Trez Capital is active all over Canada and the US. The company has offices in Toronto, Montreal, Dallas, Palm Beach, Atlanta, New York, Seattle, Los Angeles and Vancouver. The company has over 170 employees and assets of over $4 billion under its management. Think about it – all that from a Winnipeg kid from the north end.
I would suggest that part of what made Morley and his company so successful is the way he approaches his work and indeed, his relationships with the people around him. Morley interacts well with everyone and demonstrates a genuine interest in them. Moreover, he is not afraid to admit mistakes. He was quite concerned, for instance, that as a result of the Covid pandemic, Trez Capital would face unpredictable problems, so the company made the decision to stop lending.
Morley anticipated defaults coming – and a lot of them. He was wrong – and he admits it. Instead, there were no defaults and, in fact, Trez Capital had a record number of payoffs on its loans. The result of all that is that, throughout the pandemic the company has remained in good shape and it has resumed investing and lending across North America.

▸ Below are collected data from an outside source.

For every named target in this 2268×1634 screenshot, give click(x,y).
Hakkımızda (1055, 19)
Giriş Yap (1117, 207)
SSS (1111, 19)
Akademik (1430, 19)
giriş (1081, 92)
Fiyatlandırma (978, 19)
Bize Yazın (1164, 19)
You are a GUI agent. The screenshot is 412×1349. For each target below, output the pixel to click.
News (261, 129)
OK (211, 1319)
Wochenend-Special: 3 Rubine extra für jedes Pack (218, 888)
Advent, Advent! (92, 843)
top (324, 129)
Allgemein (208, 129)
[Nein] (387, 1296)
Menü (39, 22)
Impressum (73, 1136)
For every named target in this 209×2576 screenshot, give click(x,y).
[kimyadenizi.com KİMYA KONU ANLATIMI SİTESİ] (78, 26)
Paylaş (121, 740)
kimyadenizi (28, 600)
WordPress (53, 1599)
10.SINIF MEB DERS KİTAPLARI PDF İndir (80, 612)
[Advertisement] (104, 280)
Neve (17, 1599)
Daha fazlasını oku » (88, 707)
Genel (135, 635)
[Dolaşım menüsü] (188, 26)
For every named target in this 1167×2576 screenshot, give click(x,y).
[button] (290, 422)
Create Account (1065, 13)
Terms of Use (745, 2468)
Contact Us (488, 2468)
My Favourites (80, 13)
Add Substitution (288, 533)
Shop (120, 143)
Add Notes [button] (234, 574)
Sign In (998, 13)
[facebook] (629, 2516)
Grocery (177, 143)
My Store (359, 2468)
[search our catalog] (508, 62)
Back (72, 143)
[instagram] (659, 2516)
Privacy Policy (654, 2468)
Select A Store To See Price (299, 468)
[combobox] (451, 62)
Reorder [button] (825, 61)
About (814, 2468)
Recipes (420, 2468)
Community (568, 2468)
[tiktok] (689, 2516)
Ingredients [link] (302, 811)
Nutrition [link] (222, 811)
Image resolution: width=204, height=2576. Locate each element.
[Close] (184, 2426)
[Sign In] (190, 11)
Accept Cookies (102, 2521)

Maybe the most telling part of the Trez Capital story is that the company has over 30,000 individual investors and many of those investors (and indeed, many borrowers) have been investing with (and borrowing from) Trez Capital since 1997 – when the company first began. That tells me that Morley knows what being in a relationship-driven business is all about and that he and his team have developed an esteemed – and well-deserved reputation for trustworthiness.
When the pandemic was in full force, Trez Capital, led by Morley Greene, reached out to its investor base, calling them each week to keep them informed as to the current status of the company. Morley and his top brass also made sure that all key employees were informed as to what was transpiring, in accordance with the most rigorous standards of corporate transparency – further evidence of a corporation that places a premium on individual relationships.
At 81, Morley is still very active in Trez Capital, even though he has ascended to a more hands-off role as Chairman and Chief Executive Officer. When I spoke to him, he was busy in his Dallas office. He spoke very proudly of his three children: daughter Mara – now Madam Justice Mara Greene of the Ontario Court of Justice (and, in her spare time a hockey player); daughter Sara Greene, a professor at McMaster University in the Faculty of Social Work; and son Jonathan, an assistant professor in the Faculty of Political Studies at Trent University.
As I mentioned at the outset, Morley attributes his success to serendipity. I would suggest otherwise. In my view, Morley’s life work and in particular, his creation and building of Trez Capital is a testament to Morley Greene’s work ethic, tenacity and commitment to valuable relationships – trés outstanding and nothing less.